• _TASKS_
a - Print the stretch of the inflation excerpt from "Looking at the Atlanta" through "will not continue.", keeping every word and mark as it appears.
b - According to the inflation excerpt, what figure is used in the US for housing costs?
c - Summarize the inflation excerpt in two sentences.

Looking at the other measures of inflation referred to in previous posts, the CPI trimmed mean fell, on a year on year basis, from 6.66% to 6.54%, but, on a month on month basis, it actually rose. The CPI Median figure fell, but only from 6.98 to 6.93%, hardly suggesting that core inflation is going to fall significantly any time soon.
Looking at the Atlanta Fed's index of sticky prices, i.e. those that do not move one way or the other easily, they also rose on a year on year basis, now reaching nearly 7%. Its true that, on the basis of a three month moving average, as indicated in the chart, they have moved down sharply, but the chart also shows similar previous downward moves, in the average, without it being sustained.
Looking inside these movements in prices of individual commodities, large movements can have significant, but not necessarily longer-term effects. For example, chip shortages, and lockdown frictions led to new cars not being available that drove huge rises in used car prices. Now chips are becoming available, and lockdown frictions are disappearing. New cars become available, and, consequently, used car prices have actually fallen substantially, but that will not continue.
Similarly, as interest rates have risen, and mortgage rates have followed, house prices have started to fall noticeably. In the US, a figure known as owners equivalent rent is used for housing costs. Home owners are asked how much their house would rent for. With falling house prices, that figure necessarily falls. Yet, new rents for tenants are still rising, as falling property prices have not yet fed through into lower rents. As property prices fall, rents undoubtedly will follow, but falling property prices, and rentals is the inevitable consequence of the fact that for forty years, excess liquidity was pumped into inflating such asset prices, and now that process is reversing. A sizeable fall in house prices will feed into yet further household disposable income, and that will go into increased demand for all of those wage goods workers require, and whose prices are now rising.

• _Stored dataset items_
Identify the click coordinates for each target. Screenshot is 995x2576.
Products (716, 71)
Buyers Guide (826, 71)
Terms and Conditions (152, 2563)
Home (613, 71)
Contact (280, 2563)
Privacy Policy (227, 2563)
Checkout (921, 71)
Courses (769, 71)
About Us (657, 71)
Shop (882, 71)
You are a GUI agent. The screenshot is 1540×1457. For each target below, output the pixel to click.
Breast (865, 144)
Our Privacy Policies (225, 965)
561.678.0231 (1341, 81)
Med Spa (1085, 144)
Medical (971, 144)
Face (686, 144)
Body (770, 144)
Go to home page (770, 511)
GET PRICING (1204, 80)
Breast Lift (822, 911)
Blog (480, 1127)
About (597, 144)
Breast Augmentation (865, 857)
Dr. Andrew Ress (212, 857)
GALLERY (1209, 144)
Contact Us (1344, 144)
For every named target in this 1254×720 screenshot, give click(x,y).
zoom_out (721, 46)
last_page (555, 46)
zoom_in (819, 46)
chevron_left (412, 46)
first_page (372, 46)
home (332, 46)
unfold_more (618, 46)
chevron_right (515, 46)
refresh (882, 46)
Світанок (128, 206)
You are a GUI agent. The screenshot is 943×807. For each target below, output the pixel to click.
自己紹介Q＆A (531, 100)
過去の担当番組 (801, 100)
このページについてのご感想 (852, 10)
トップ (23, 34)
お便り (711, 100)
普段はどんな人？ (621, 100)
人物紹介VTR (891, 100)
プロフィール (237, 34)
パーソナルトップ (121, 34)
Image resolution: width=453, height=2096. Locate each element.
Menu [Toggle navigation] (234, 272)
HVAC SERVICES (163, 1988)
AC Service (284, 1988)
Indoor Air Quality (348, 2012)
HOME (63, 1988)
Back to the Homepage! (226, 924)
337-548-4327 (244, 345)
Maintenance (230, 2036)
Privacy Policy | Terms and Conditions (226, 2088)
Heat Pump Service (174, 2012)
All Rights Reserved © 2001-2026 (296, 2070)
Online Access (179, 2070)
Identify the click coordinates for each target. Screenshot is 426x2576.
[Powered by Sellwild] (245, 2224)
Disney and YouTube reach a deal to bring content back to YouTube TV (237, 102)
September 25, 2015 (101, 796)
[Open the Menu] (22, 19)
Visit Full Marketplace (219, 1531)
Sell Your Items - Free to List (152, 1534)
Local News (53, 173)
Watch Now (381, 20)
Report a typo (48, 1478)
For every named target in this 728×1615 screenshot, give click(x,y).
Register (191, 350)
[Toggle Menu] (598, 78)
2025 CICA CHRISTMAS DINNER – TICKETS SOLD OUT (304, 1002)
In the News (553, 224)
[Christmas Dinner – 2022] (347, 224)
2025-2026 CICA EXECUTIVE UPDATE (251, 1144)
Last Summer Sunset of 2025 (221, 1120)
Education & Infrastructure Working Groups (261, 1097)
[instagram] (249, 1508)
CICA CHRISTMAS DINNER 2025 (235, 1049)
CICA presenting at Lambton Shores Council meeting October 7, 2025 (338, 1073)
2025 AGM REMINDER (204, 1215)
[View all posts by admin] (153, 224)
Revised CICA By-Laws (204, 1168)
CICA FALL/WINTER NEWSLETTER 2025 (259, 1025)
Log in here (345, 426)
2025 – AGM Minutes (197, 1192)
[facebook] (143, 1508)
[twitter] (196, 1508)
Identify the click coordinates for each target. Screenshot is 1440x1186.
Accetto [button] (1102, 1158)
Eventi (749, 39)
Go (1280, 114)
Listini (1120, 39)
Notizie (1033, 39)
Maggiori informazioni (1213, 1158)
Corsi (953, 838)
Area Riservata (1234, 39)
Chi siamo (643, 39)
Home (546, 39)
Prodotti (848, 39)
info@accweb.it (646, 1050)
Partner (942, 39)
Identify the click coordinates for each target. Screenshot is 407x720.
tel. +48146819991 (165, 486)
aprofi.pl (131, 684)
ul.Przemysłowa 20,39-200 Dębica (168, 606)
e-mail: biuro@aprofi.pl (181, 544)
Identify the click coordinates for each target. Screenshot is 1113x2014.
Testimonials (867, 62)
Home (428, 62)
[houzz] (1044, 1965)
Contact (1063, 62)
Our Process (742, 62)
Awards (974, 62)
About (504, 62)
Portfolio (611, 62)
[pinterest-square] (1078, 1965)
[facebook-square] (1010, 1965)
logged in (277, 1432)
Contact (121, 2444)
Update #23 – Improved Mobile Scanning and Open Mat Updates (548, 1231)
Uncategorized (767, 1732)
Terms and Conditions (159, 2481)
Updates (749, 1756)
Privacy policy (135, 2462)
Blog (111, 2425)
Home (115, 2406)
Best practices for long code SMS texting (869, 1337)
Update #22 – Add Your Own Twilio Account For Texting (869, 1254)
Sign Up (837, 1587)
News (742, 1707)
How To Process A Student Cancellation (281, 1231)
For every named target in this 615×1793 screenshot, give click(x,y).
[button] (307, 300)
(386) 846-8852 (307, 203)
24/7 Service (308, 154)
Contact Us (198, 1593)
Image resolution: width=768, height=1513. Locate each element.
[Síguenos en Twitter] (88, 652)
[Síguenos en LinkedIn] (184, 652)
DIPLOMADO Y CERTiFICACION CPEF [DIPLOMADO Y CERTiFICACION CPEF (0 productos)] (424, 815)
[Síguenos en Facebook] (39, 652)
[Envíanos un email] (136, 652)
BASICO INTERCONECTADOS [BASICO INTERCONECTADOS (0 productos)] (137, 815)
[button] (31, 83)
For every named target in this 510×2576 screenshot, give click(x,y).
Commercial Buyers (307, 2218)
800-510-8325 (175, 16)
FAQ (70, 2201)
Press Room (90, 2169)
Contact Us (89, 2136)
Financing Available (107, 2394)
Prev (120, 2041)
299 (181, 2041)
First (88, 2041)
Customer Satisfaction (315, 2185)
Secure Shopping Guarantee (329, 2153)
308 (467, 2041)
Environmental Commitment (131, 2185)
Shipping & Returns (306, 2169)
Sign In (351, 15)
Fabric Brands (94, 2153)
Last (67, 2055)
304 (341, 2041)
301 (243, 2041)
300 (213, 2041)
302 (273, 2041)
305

• _TASK-BY-TASK OUTPUTS_
a -
Looking at the Atlanta Fed's index of sticky prices, i.e. those that do not move one way or the other easily, they also rose on a year on year basis, now reaching nearly 7%. Its true that, on the basis of a three month moving average, as indicated in the chart, they have moved down sharply, but the chart also shows similar previous downward moves, in the average, without it being sustained.
Looking inside these movements in prices of individual commodities, large movements can have significant, but not necessarily longer-term effects. For example, chip shortages, and lockdown frictions led to new cars not being available that drove huge rises in used car prices. Now chips are becoming available, and lockdown frictions are disappearing. New cars become available, and, consequently, used car prices have actually fallen substantially, but that will not continue.

b - Owners equivalent rent.

c - Year on year, the CPI trimmed mean fell from 6.66% to 6.54% but rose month on month, the CPI Median fell only from 6.98 to 6.93%, and the Atlanta Fed's index of sticky prices rose to nearly 7%, hardly suggesting that core inflation will fall significantly soon. Used car prices have fallen substantially as chips and new cars become available, though that will not continue, and house prices have started to fall as interest rates rise, a fall that will feed into further household disposable income and increased demand for wage goods.